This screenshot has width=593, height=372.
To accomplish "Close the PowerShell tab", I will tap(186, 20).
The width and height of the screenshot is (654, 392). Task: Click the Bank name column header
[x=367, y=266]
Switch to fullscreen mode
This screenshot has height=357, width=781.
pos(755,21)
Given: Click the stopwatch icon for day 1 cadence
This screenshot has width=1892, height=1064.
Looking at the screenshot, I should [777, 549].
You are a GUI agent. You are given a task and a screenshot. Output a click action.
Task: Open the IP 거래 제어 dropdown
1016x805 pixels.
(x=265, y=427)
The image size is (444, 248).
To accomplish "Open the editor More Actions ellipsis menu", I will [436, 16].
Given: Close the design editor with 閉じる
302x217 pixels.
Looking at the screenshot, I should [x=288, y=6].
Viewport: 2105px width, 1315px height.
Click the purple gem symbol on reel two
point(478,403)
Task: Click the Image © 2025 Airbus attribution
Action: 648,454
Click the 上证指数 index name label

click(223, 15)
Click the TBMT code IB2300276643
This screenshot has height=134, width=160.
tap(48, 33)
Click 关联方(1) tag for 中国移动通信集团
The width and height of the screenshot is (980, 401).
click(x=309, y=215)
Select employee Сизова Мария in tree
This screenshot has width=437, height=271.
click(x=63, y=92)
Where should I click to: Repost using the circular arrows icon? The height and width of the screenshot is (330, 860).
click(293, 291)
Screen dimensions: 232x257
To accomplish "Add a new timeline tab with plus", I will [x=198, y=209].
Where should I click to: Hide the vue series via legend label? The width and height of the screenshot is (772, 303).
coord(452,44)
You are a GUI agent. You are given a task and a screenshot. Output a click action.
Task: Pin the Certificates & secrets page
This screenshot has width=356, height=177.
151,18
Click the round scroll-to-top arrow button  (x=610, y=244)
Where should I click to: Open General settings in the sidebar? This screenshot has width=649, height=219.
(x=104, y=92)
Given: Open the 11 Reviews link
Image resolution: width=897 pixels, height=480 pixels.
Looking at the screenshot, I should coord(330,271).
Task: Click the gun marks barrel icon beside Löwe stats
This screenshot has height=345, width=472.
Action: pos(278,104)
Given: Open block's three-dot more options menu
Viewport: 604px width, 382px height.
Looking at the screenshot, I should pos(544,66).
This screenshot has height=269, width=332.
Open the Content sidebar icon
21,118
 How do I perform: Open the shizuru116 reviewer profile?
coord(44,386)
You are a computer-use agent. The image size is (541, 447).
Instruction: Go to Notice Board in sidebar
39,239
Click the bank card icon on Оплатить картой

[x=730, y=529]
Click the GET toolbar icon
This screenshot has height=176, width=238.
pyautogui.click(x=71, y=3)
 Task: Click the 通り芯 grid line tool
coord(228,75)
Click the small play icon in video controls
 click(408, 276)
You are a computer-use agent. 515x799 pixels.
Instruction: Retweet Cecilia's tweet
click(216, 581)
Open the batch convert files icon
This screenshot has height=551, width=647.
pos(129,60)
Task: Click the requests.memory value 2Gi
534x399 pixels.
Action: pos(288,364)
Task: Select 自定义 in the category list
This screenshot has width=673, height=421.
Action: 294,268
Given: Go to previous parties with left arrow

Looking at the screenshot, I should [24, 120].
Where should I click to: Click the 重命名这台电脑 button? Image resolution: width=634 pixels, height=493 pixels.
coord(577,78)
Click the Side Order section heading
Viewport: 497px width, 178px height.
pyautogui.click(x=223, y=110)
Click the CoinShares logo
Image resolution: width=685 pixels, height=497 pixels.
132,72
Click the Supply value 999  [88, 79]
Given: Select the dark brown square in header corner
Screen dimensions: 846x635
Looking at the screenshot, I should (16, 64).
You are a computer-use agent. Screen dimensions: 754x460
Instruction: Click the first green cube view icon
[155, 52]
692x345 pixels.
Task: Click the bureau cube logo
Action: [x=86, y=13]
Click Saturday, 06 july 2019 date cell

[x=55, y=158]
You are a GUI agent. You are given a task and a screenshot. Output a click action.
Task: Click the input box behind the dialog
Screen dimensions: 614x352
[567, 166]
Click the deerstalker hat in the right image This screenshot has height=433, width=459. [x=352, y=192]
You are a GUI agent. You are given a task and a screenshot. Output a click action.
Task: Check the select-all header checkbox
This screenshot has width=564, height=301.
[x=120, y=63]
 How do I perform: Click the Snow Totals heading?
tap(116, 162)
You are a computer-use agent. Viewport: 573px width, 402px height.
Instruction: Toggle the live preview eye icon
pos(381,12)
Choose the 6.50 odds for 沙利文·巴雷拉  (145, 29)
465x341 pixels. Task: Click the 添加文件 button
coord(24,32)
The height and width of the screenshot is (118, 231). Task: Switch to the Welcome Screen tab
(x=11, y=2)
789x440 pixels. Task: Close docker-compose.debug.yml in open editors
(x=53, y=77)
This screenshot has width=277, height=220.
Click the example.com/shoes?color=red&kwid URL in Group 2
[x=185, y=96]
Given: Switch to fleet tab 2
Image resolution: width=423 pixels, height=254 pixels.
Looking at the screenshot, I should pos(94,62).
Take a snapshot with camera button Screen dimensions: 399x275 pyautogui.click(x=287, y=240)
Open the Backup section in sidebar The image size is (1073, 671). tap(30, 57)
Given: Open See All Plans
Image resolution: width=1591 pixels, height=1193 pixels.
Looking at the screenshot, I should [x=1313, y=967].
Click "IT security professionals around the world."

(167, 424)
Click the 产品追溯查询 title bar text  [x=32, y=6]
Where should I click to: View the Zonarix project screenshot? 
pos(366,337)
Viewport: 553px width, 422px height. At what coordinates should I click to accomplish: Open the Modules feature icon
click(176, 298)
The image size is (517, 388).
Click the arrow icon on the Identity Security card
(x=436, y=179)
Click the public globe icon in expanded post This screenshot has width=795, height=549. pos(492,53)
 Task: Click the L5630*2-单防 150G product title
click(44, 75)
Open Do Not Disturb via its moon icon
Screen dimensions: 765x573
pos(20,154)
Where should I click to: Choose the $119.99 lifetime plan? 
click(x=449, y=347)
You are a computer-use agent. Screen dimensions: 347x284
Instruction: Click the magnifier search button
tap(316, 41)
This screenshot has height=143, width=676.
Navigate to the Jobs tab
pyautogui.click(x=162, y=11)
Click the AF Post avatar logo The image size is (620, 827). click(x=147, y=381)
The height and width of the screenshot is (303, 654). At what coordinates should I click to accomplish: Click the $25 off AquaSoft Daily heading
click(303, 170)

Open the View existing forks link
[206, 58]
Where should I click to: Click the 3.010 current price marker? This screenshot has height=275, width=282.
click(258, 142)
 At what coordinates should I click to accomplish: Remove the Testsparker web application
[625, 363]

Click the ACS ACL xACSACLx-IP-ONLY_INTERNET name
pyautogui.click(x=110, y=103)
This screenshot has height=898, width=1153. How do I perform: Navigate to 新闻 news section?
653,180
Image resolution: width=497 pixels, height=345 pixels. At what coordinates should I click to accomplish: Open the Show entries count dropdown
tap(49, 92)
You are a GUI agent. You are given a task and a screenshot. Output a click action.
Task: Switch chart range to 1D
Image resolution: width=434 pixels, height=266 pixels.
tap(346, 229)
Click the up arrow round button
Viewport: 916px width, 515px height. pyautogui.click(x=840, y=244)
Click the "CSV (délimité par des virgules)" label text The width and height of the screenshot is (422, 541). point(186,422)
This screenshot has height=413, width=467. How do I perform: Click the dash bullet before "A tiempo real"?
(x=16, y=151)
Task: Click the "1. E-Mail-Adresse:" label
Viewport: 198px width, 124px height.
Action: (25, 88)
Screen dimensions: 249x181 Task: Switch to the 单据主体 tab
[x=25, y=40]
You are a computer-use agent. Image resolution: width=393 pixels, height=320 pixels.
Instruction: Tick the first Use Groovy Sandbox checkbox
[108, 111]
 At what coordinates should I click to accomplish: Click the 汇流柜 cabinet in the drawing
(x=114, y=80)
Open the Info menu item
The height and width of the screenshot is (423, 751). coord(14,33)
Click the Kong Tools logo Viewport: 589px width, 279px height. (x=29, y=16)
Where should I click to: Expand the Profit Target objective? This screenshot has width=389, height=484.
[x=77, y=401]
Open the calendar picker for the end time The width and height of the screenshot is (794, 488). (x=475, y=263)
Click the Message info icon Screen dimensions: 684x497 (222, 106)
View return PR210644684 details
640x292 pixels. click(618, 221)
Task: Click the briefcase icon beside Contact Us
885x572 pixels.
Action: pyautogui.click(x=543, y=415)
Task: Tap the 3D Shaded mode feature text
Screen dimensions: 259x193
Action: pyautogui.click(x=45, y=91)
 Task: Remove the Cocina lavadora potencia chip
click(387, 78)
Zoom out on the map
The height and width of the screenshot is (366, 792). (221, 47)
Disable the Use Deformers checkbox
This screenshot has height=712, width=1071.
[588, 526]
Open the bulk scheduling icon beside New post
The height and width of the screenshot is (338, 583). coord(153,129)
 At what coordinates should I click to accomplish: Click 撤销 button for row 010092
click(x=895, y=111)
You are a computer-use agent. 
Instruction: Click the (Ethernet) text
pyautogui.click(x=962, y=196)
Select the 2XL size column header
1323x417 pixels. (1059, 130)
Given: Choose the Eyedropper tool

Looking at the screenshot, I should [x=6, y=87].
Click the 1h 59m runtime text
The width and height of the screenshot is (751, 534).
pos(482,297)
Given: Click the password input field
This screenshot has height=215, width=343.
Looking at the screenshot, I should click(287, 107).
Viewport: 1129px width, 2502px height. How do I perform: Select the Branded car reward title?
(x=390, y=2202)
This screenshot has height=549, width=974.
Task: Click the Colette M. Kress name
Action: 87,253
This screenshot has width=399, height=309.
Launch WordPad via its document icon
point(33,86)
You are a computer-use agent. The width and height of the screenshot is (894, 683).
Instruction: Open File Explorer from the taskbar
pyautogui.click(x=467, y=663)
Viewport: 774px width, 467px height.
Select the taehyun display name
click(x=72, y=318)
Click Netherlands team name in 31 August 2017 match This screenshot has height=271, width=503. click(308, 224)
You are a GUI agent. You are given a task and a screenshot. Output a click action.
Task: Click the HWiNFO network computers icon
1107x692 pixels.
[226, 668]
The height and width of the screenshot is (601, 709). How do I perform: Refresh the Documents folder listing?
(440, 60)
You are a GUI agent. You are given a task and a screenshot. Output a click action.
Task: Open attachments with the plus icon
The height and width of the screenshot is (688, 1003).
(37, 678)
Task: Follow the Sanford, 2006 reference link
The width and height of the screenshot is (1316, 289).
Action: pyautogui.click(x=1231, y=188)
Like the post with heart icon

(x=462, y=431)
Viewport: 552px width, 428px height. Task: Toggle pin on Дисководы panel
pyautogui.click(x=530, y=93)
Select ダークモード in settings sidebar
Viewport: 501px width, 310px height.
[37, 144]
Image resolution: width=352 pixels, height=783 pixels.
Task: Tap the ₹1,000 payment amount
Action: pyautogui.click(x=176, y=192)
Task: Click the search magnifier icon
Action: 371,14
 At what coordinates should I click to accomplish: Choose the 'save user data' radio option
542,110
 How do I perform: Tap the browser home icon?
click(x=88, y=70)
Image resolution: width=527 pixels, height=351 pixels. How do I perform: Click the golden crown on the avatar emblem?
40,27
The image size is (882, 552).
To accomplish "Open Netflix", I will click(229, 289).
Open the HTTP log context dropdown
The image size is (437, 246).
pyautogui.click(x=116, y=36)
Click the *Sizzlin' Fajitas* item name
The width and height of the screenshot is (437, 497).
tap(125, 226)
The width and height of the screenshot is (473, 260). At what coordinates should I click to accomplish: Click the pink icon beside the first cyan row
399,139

· · · ·

The first line of the records and every line down to the line with "Given: Open the 11 Reviews link" must be quoted exactly; leave out all else.

__Response box__:
This screenshot has width=593, height=372.
To accomplish "Close the PowerShell tab", I will tap(186, 20).
The width and height of the screenshot is (654, 392). Task: Click the Bank name column header
[x=367, y=266]
Switch to fullscreen mode
This screenshot has height=357, width=781.
pos(755,21)
Given: Click the stopwatch icon for day 1 cadence
This screenshot has width=1892, height=1064.
Looking at the screenshot, I should [777, 549].
You are a GUI agent. You are given a task and a screenshot. Output a click action.
Task: Open the IP 거래 제어 dropdown
1016x805 pixels.
(x=265, y=427)
The image size is (444, 248).
To accomplish "Open the editor More Actions ellipsis menu", I will [436, 16].
Given: Close the design editor with 閉じる
302x217 pixels.
Looking at the screenshot, I should [x=288, y=6].
Viewport: 2105px width, 1315px height.
Click the purple gem symbol on reel two
point(478,403)
Task: Click the Image © 2025 Airbus attribution
Action: 648,454
Click the 上证指数 index name label

click(223, 15)
Click the TBMT code IB2300276643
This screenshot has height=134, width=160.
tap(48, 33)
Click 关联方(1) tag for 中国移动通信集团
The width and height of the screenshot is (980, 401).
click(x=309, y=215)
Select employee Сизова Мария in tree
This screenshot has width=437, height=271.
click(x=63, y=92)
Where should I click to: Repost using the circular arrows icon? The height and width of the screenshot is (330, 860).
click(293, 291)
Screen dimensions: 232x257
To accomplish "Add a new timeline tab with plus", I will [x=198, y=209].
Where should I click to: Hide the vue series via legend label? The width and height of the screenshot is (772, 303).
coord(452,44)
You are a GUI agent. You are given a task and a screenshot. Output a click action.
Task: Pin the Certificates & secrets page
This screenshot has width=356, height=177.
151,18
Click the round scroll-to-top arrow button  (x=610, y=244)
Where should I click to: Open General settings in the sidebar? This screenshot has width=649, height=219.
(x=104, y=92)
Given: Open the 11 Reviews link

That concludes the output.